### [Input rows]
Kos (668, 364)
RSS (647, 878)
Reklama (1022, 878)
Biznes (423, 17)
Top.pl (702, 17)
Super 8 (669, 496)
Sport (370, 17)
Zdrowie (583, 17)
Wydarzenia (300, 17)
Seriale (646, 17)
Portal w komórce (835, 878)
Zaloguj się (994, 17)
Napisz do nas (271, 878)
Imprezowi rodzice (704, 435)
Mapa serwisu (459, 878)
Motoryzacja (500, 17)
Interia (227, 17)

### [Set task]
Please rewrite all the rows above with their text unchanged, raising both numbers in every coordinate pair by 25.

### [Correct result]
Kos (693, 389)
RSS (672, 903)
Reklama (1047, 903)
Biznes (448, 42)
Top.pl (727, 42)
Super 8 (694, 521)
Sport (395, 42)
Zdrowie (608, 42)
Wydarzenia (325, 42)
Seriale (671, 42)
Portal w komórce (860, 903)
Zaloguj się (1019, 42)
Napisz do nas (296, 903)
Imprezowi rodzice (729, 460)
Mapa serwisu (484, 903)
Motoryzacja (525, 42)
Interia (252, 42)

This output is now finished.